During the year, the Company has not entered into any contract / arrangement / transaction with related parties which could be considered material in accordance with the policy of the Company on materiality of related party transactions. The Policy on materiality of related party transactions and dealing with related party transactions as approved by the Board is provided in the company's web site.

Acknowledgments:

The Management is grateful to the Regulatory Authorities, Share holders, Company's Bankers, Financial Institutions, Insurance Companies, Investors, Clients, Business Associates for their continued support and co-operation.

The Directors also wish to place on record their appreciation for the co-operation, active involvement and dedication of the employees.

REPORT ON MANAGEMENT DISCUSSION AND ANALYSIS

The Company was in the business of manufacturing and trading textile products. During the year under consideration company did not carried on business and is in the process of diversification and identification of new business vertical to venture. The key issues of the Management Discussion and Analysis are given below.

The Indian Textile Industry is one of the Leading Textile Industries in the World. The textiles and apparels sector is a major contributor to the Indian Economy in terms of

Gross Domestic Product (GDP), industrial production and the country's total export earnings. India earns about 27 per cent of its total foreign exchange through textile exports. Besides, the Indian Textile Industry contributes 16 per cent of the total industrial production of the Country. This sector provides employment to over 37 million people and it is expected that the textile industry will generate new jobs during the ensuing years.

The industry is going through challenging business atmosphere since financial year 2013, in tandem with the global meltdown ravaging economies. The collapse in consumer sentiments, weak exports, noteworthy drop in discretionary spending in textiles / apparels and down trading by the consumers put immense pressure on both the top-line and the bottom-line of textile companies.

Business Outlook

The operation of the company was stalled for last few years. Presently the management of the Company is exploring and identifying new business verticals to start with.

a. Segment wise performance

The business of the Company falls under a single segment.

b. Internal control system

Internal audit and other controls have been found to be adequate. These are reviewed periodically by the Audit Committee and found the performance satisfactory.

Risk Factors:

The Indian textile industry has inherent strengths in terms of rich legacy of textile production, strong multi-fiber raw material base, large and expanding production capacities, very low import intensity, vast pool of skilled workers and technical and managerial personnel, flexible production systems, large and expanding domestic market, dynamic and vibrant entrepreneurship, etc. However, these strengths have been diluted to a great extent due to severe disadvantages suffered by the industry in certain other areas affecting its productivity, quality and cost competitiveness. Such factors are technological obsolescence, structural anomalies, poor productivity of labour and machine, lopsided fiscal policies, multiplicity of taxes and levies, high cost of capital, redundant and outdated controls/regulations, restrictive labour and industrial laws, lack of aggressive marketing, poor perception of Indian products abroad, procedural problems in exporting, poor infrastructure relating to transport, communication and banking, high power tariff, etc.

Future Outlook:

Overall performance of the textile industry is dull and the company is diversifying itself into other business areas and to explore international markets.

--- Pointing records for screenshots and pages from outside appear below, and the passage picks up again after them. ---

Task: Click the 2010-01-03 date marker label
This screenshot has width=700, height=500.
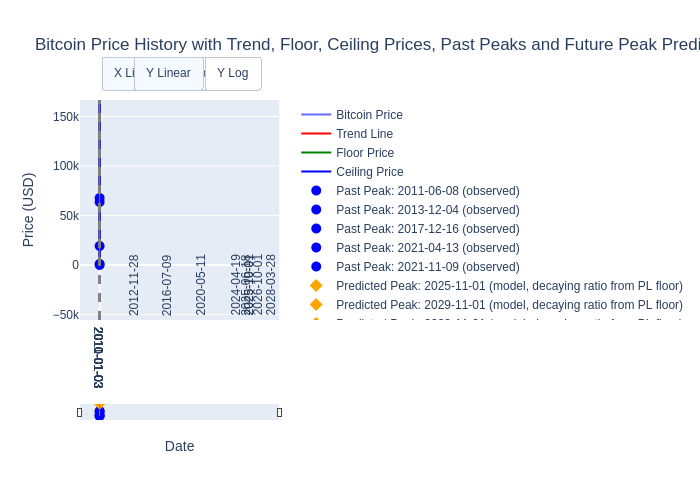Action: tap(98, 357)
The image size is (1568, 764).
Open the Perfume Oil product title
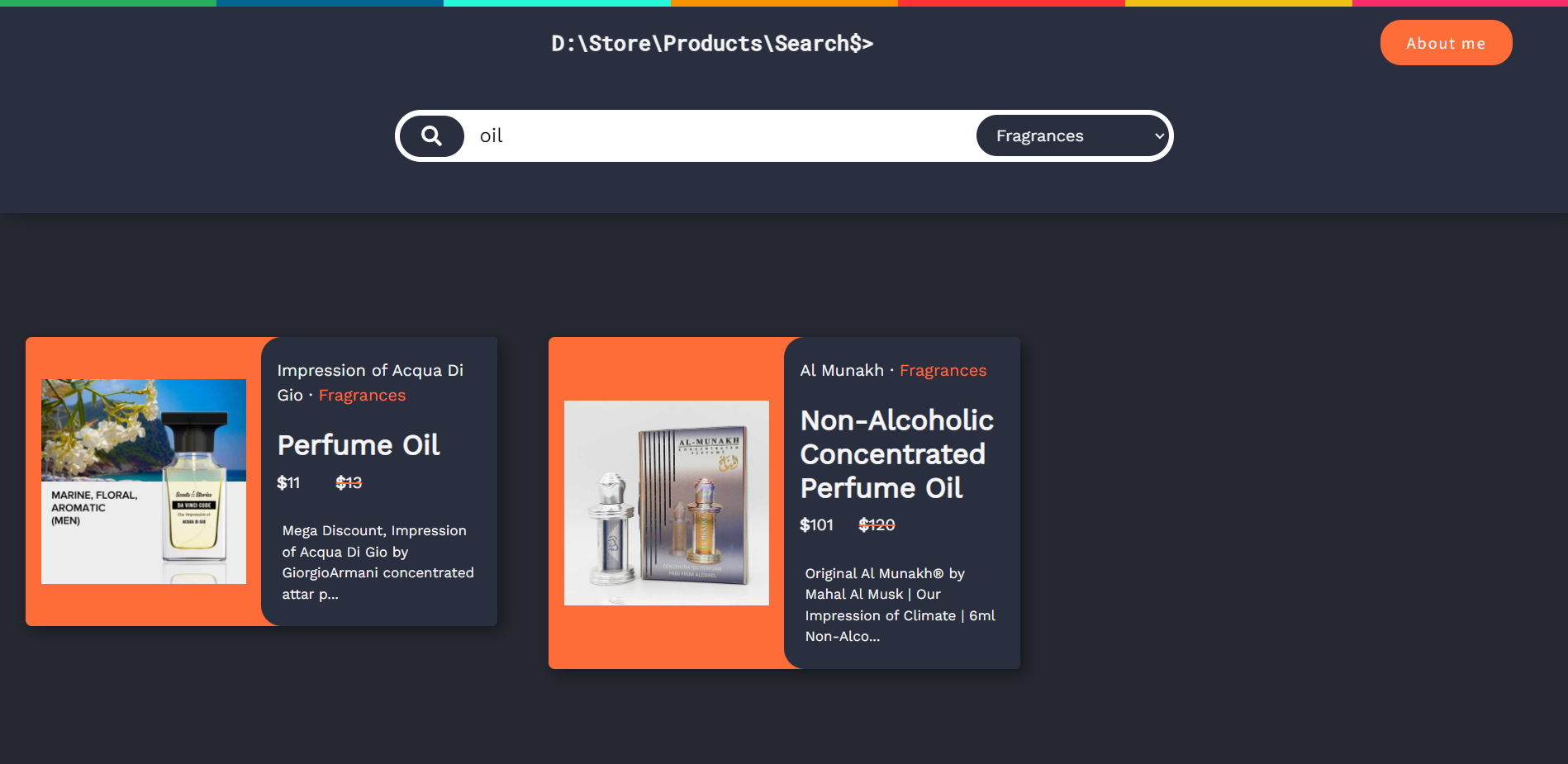point(358,445)
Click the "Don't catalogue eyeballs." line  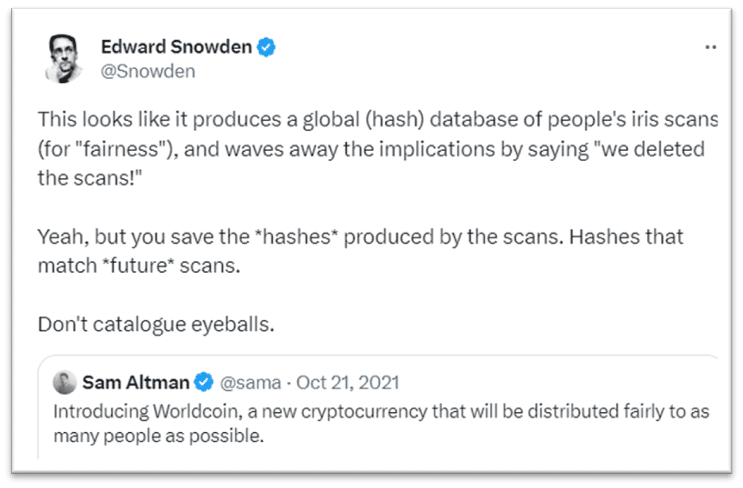pyautogui.click(x=156, y=325)
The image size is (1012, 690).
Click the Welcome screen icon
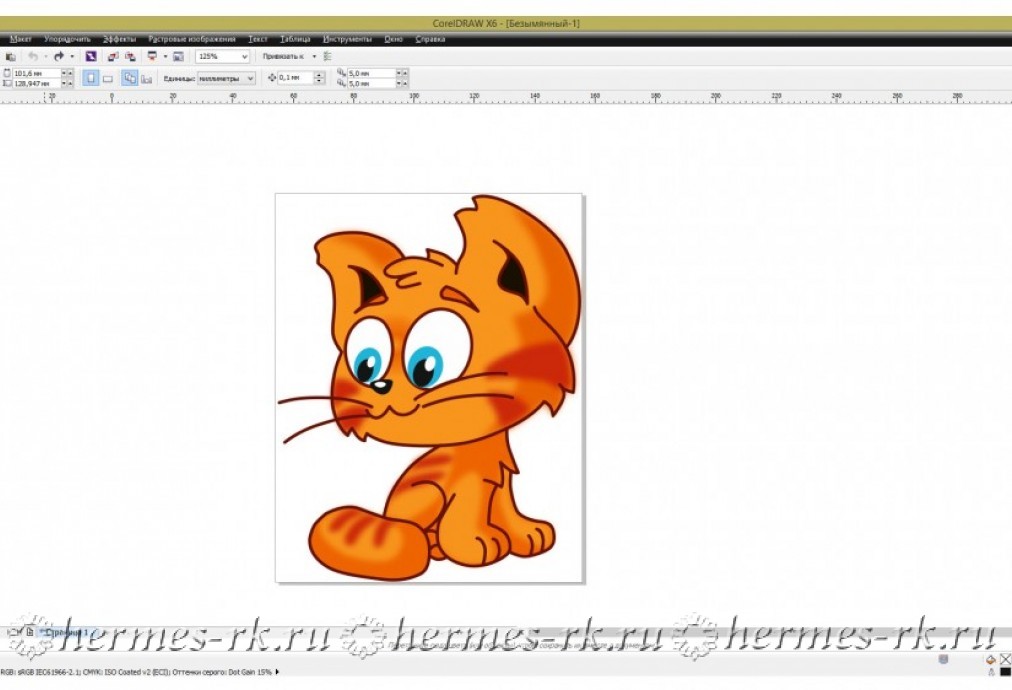(178, 57)
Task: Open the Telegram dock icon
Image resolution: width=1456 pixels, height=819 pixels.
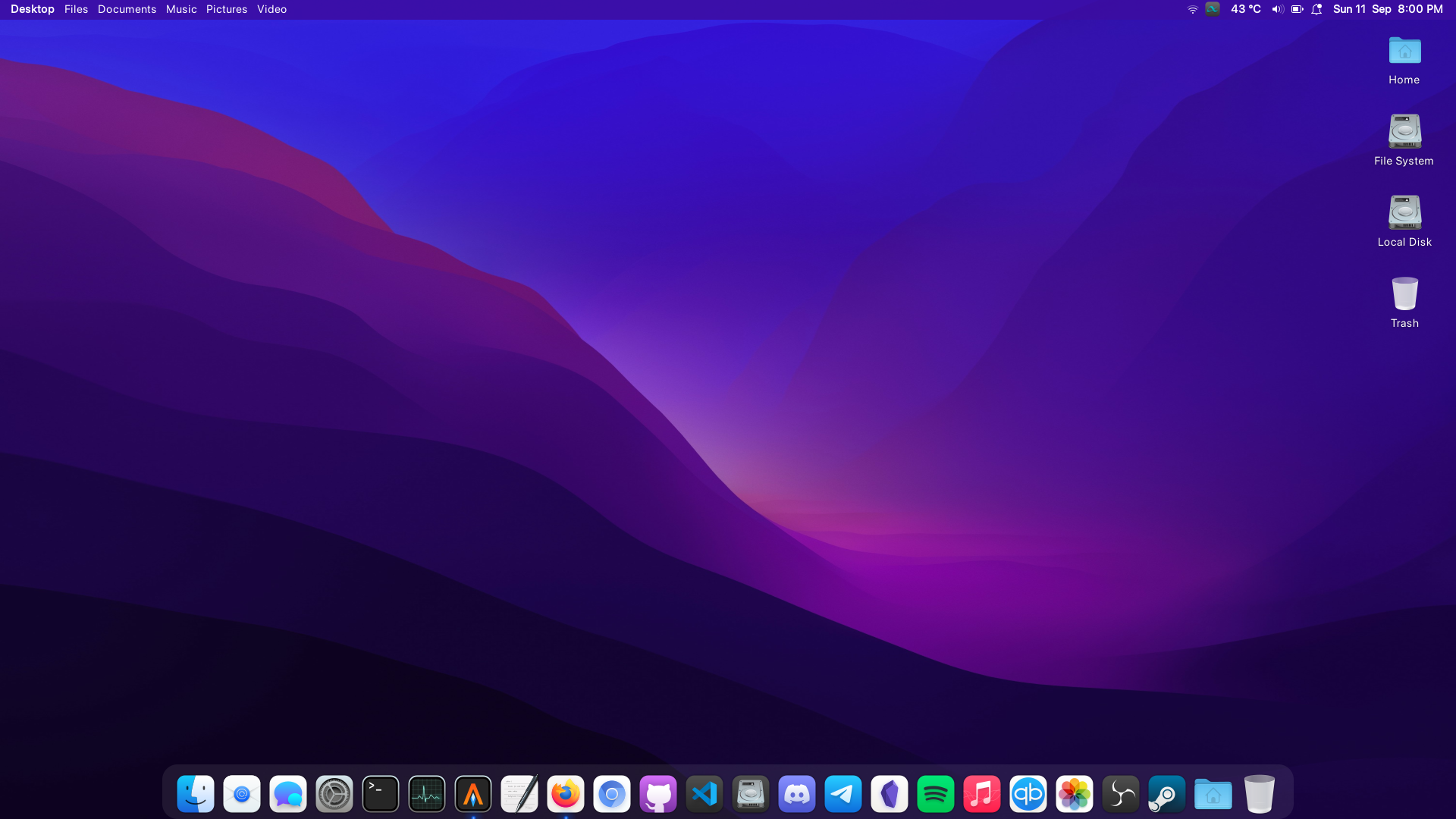Action: pos(843,794)
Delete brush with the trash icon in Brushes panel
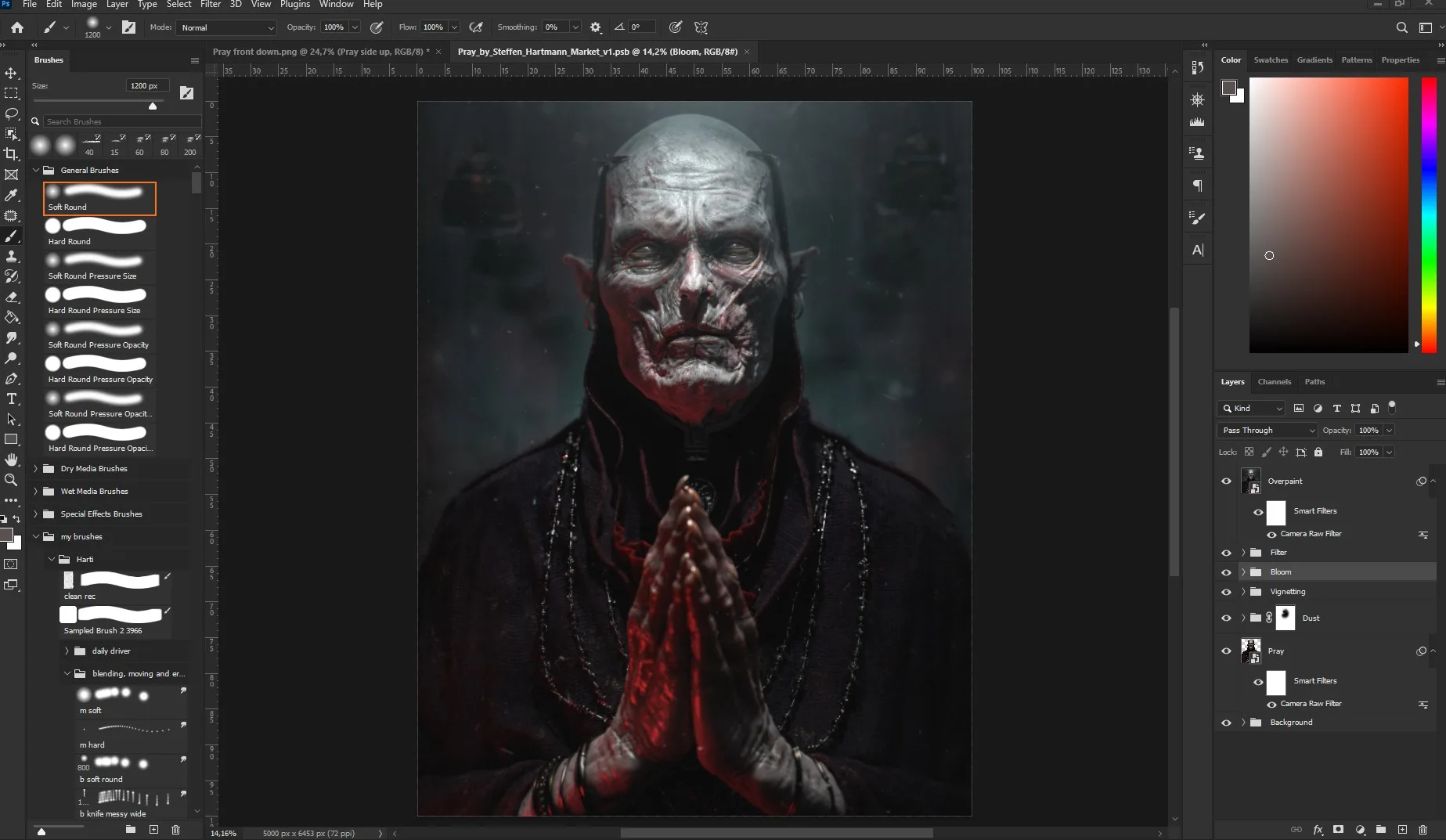1446x840 pixels. (176, 830)
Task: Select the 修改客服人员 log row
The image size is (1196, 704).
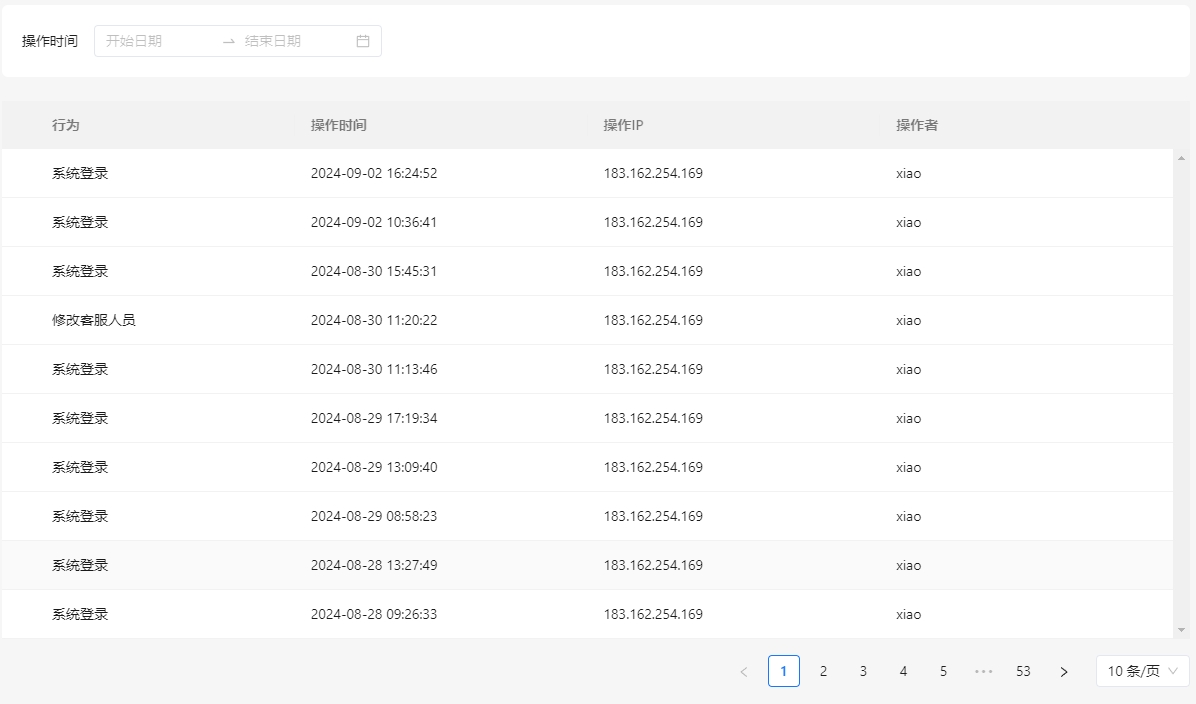Action: tap(94, 320)
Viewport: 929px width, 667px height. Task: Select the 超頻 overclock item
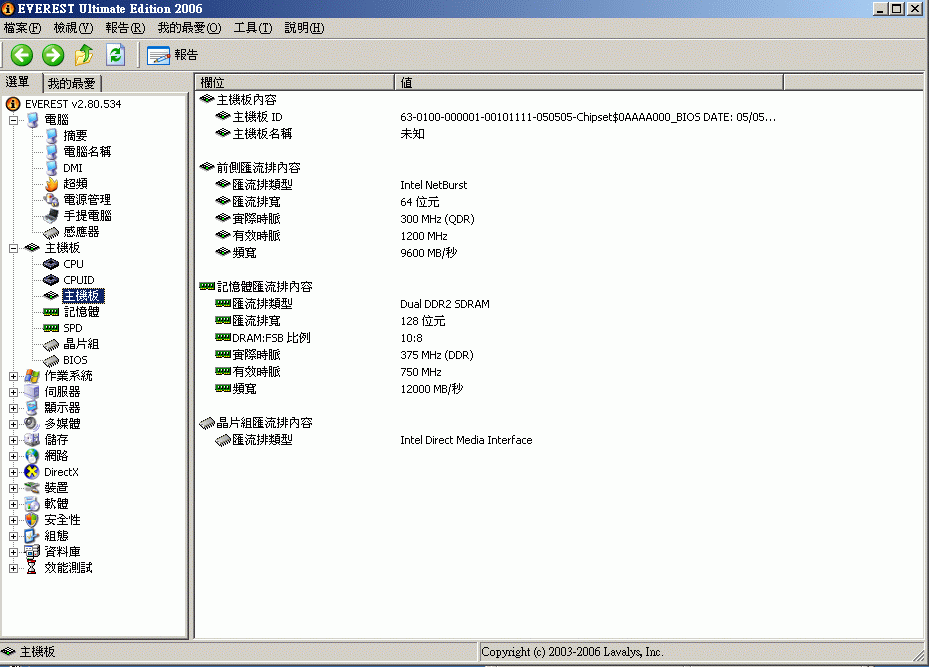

Internal control systems and their adequacy

The Managing Director / Whole Time Director certification provided in the report discusses the adequacy of our internal control systems and procedures.

Human Resource Development

The most important asset of the company is its Human Resources.

Cautionary statements

Statements in the Management Discussion and Analysis describing the Company's objectives, projections, estimates, expectation may be forward looking statements within the meaning of applicable securities laws and regulations. Actual results could differ materially from those expressed or implied.